Instructions for the task:
Exactly the lines from the one with "Tap the 12:34 clock in status bar" to the end of the data below should be set down, and no others.

Information supplied:
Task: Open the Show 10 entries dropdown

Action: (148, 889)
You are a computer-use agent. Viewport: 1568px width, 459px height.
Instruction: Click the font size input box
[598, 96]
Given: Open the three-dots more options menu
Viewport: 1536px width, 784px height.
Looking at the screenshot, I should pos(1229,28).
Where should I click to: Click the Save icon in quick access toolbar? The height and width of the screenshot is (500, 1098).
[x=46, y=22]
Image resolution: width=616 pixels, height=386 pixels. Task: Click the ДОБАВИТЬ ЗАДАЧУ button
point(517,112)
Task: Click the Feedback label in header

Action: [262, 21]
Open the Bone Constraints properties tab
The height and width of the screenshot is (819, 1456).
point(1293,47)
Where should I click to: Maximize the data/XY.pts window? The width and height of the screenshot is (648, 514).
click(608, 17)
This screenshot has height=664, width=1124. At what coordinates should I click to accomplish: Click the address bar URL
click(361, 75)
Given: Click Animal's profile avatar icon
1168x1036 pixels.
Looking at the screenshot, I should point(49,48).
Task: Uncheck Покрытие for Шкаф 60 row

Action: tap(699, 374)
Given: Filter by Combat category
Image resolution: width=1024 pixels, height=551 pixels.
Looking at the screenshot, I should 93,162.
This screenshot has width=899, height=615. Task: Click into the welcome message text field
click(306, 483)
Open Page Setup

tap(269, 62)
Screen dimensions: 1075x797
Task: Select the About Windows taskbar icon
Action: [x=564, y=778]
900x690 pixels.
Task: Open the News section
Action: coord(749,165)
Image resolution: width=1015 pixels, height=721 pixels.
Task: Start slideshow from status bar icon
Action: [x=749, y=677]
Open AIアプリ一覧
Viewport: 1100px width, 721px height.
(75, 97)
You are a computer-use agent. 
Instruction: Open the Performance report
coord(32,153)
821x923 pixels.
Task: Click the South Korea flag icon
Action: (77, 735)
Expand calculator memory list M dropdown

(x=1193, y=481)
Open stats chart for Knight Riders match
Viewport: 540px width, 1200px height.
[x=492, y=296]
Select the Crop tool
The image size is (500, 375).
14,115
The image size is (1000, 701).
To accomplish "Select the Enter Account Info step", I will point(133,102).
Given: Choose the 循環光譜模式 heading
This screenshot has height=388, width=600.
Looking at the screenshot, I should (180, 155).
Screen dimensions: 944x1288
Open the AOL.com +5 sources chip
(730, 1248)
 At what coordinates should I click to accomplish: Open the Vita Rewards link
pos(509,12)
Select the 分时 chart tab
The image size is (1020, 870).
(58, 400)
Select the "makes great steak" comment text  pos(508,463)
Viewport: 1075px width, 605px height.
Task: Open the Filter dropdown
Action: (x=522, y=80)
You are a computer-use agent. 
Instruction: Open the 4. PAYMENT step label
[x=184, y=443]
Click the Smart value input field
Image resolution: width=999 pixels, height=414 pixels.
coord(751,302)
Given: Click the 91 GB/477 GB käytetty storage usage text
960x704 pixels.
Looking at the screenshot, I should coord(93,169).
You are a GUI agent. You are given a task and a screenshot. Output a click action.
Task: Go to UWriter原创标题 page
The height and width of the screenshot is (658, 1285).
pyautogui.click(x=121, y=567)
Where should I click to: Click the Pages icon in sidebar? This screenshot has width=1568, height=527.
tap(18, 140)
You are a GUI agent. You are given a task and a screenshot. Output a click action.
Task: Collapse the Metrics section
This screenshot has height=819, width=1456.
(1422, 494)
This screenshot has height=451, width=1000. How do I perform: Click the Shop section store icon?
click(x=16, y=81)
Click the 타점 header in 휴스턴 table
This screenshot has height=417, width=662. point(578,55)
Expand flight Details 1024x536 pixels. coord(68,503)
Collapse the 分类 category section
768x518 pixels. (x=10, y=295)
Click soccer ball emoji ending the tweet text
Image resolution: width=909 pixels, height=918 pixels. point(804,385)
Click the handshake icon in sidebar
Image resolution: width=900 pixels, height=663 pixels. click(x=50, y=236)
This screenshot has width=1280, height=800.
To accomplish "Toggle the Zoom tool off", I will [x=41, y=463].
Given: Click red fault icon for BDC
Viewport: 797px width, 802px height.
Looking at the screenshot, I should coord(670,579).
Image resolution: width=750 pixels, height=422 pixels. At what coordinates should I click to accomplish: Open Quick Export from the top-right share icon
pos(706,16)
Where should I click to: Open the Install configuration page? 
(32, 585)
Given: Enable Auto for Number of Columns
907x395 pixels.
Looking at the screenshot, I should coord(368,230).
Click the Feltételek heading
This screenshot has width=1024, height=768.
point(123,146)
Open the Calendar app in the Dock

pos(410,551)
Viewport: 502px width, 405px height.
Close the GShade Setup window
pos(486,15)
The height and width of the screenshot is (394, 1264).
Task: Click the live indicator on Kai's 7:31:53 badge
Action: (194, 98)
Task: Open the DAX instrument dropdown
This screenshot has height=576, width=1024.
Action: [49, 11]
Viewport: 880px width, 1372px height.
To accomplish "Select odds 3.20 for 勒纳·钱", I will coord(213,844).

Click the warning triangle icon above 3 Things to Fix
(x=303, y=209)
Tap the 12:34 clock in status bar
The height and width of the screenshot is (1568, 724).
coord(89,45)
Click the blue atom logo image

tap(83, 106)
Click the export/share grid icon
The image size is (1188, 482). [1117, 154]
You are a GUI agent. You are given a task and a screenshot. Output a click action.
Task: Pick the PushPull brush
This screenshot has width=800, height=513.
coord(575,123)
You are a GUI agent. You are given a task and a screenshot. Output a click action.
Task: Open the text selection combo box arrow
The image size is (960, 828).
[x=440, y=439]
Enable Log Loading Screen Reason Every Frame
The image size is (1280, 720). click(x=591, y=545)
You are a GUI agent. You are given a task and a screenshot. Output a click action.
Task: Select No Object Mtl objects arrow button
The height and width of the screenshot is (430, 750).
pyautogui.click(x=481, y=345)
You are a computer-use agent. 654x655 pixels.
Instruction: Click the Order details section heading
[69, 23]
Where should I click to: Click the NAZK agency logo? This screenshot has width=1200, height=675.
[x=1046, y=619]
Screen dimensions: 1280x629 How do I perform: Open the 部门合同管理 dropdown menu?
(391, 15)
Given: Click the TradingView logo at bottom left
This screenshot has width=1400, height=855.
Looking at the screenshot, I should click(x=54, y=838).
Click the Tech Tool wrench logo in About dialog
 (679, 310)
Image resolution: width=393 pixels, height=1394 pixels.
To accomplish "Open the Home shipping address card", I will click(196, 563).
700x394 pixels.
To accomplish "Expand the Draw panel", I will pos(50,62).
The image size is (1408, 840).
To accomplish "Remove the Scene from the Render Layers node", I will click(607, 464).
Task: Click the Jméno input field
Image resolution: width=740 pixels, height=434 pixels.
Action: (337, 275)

Your response:
Tap the 12:34 clock in status bar
The height and width of the screenshot is (1568, 724).
coord(89,45)
Click the blue atom logo image

tap(83, 106)
Click the export/share grid icon
The image size is (1188, 482). [1117, 154]
You are a GUI agent. You are given a task and a screenshot. Output a click action.
Task: Pick the PushPull brush
This screenshot has width=800, height=513.
coord(575,123)
You are a GUI agent. You are given a task and a screenshot. Output a click action.
Task: Open the text selection combo box arrow
The image size is (960, 828).
[x=440, y=439]
Enable Log Loading Screen Reason Every Frame
The image size is (1280, 720). click(x=591, y=545)
You are a GUI agent. You are given a task and a screenshot. Output a click action.
Task: Select No Object Mtl objects arrow button
The height and width of the screenshot is (430, 750).
pyautogui.click(x=481, y=345)
You are a computer-use agent. 654x655 pixels.
Instruction: Click the Order details section heading
[69, 23]
Where should I click to: Click the NAZK agency logo? This screenshot has width=1200, height=675.
[x=1046, y=619]
Screen dimensions: 1280x629 How do I perform: Open the 部门合同管理 dropdown menu?
(391, 15)
Given: Click the TradingView logo at bottom left
This screenshot has width=1400, height=855.
Looking at the screenshot, I should click(x=54, y=838).
Click the Tech Tool wrench logo in About dialog
 (679, 310)
Image resolution: width=393 pixels, height=1394 pixels.
To accomplish "Open the Home shipping address card", I will click(196, 563).
700x394 pixels.
To accomplish "Expand the Draw panel", I will pos(50,62).
The image size is (1408, 840).
To accomplish "Remove the Scene from the Render Layers node", I will click(607, 464).
Task: Click the Jméno input field
Image resolution: width=740 pixels, height=434 pixels.
Action: (337, 275)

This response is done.